**Problem details:** Taking the line that contains "Kontakt (25, 2167)" as the first, copy exactly every line through the last line of the records, and nothing else.
◆ ◆ ◆ ◆ ◆ ◆ ◆
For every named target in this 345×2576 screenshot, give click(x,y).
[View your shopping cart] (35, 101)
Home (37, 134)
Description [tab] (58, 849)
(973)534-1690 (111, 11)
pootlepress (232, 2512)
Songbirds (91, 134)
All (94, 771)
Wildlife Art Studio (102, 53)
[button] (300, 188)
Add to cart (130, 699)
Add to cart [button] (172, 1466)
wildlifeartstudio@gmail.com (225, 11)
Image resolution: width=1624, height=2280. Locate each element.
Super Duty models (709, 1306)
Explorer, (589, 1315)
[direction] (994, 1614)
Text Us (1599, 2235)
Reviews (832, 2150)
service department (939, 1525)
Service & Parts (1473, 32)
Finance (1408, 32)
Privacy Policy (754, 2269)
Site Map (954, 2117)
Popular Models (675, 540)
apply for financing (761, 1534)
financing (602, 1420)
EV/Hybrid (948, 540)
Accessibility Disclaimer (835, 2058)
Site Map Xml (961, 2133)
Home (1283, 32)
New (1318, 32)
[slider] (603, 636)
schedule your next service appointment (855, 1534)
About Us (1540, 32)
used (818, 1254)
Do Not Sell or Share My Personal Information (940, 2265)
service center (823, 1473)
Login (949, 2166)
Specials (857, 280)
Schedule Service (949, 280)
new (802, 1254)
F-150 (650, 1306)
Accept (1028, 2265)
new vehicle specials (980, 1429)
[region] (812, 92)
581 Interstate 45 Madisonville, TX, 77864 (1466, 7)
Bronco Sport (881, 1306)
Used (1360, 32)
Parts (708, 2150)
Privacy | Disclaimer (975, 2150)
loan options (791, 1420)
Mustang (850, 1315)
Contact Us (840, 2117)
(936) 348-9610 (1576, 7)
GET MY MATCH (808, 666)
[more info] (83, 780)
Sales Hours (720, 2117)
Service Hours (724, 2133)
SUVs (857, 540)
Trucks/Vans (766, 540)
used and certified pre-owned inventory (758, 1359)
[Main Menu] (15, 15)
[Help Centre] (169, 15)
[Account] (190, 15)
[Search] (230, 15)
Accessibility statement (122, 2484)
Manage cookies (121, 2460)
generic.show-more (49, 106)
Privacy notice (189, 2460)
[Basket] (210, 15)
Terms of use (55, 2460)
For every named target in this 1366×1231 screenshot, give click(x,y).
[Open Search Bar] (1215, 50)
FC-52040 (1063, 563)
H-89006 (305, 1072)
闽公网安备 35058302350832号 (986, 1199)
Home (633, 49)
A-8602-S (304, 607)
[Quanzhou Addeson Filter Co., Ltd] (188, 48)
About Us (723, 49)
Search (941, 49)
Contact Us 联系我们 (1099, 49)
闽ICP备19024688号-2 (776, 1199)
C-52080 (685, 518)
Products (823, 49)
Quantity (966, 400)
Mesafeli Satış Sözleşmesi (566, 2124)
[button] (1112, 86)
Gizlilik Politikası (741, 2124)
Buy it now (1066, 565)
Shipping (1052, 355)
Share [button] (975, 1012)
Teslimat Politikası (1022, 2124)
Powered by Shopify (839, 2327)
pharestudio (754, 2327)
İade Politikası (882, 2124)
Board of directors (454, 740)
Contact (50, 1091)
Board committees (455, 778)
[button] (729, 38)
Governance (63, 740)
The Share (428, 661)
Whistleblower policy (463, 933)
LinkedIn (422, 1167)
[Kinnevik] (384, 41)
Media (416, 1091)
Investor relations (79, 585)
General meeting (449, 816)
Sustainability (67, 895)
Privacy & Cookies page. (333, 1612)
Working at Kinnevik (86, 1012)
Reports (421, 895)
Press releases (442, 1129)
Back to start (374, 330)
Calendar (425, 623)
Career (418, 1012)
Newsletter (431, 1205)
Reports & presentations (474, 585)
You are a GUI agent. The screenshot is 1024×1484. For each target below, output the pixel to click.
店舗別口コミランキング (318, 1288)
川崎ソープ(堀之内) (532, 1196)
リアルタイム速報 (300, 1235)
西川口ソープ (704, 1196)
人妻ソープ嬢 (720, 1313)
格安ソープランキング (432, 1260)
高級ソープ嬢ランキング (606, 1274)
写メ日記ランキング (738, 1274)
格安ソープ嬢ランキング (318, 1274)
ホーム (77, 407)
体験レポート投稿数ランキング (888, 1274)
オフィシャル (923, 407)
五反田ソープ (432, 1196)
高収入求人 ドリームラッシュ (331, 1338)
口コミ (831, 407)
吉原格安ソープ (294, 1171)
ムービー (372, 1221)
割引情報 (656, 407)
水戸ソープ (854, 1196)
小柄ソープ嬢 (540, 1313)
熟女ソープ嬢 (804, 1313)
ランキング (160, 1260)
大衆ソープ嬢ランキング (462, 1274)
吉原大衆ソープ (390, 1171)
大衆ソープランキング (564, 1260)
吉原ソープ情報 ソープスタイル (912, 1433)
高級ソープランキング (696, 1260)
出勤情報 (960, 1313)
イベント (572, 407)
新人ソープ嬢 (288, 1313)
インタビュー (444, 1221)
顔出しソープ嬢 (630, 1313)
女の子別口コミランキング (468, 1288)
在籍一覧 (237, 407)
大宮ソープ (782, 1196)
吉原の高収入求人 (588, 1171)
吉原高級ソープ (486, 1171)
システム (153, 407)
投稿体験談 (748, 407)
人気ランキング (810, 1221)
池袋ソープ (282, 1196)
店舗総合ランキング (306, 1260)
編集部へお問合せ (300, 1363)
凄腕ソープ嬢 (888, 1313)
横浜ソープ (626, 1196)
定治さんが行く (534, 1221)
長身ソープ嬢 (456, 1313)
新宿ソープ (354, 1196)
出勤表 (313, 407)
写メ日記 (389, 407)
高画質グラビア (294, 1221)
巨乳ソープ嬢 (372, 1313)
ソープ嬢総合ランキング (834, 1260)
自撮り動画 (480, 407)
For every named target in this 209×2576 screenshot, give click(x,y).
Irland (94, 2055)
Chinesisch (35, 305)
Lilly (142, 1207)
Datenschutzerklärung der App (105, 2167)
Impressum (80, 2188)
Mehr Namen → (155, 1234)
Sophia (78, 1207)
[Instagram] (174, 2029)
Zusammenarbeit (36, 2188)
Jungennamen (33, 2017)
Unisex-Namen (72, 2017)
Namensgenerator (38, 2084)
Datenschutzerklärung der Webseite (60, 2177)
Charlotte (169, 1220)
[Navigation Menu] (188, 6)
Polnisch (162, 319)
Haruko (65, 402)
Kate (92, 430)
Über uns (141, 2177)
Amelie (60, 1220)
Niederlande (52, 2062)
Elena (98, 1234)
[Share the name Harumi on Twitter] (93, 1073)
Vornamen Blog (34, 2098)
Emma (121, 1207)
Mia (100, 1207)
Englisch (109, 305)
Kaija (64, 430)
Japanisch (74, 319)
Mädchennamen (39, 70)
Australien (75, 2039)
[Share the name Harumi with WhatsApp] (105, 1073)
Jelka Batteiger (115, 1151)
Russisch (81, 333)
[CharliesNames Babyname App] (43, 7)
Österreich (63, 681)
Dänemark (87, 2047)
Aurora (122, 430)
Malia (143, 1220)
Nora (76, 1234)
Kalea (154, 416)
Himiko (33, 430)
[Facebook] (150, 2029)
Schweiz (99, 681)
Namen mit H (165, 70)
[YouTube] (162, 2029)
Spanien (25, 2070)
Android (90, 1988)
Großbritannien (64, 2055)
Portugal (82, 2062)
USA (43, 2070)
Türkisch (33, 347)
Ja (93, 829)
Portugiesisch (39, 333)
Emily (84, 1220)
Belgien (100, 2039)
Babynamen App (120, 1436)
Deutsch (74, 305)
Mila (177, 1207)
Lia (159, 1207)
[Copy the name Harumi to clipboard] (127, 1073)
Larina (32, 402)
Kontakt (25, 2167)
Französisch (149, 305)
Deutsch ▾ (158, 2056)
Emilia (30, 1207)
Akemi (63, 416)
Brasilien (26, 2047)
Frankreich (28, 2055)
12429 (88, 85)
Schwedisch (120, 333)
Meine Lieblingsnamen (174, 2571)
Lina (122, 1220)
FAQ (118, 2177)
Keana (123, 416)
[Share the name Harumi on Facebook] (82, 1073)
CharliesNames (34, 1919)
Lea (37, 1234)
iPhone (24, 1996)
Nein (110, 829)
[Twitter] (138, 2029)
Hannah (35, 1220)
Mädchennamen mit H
◆ ◆ ◆ ◆ ◆ ◆ ◆
**Response area:**
Kontakt (25, 2167)
Französisch (149, 305)
Deutsch ▾ (158, 2056)
Emilia (30, 1207)
Akemi (63, 416)
Brasilien (26, 2047)
Frankreich (28, 2055)
12429 (88, 85)
Schwedisch (120, 333)
Meine Lieblingsnamen (174, 2571)
Lina (122, 1220)
FAQ (118, 2177)
Keana (123, 416)
[Share the name Harumi on Facebook] (82, 1073)
CharliesNames (34, 1919)
Lea (37, 1234)
iPhone (24, 1996)
Nein (110, 829)
[Twitter] (138, 2029)
Hannah (35, 1220)
Mädchennamen mit H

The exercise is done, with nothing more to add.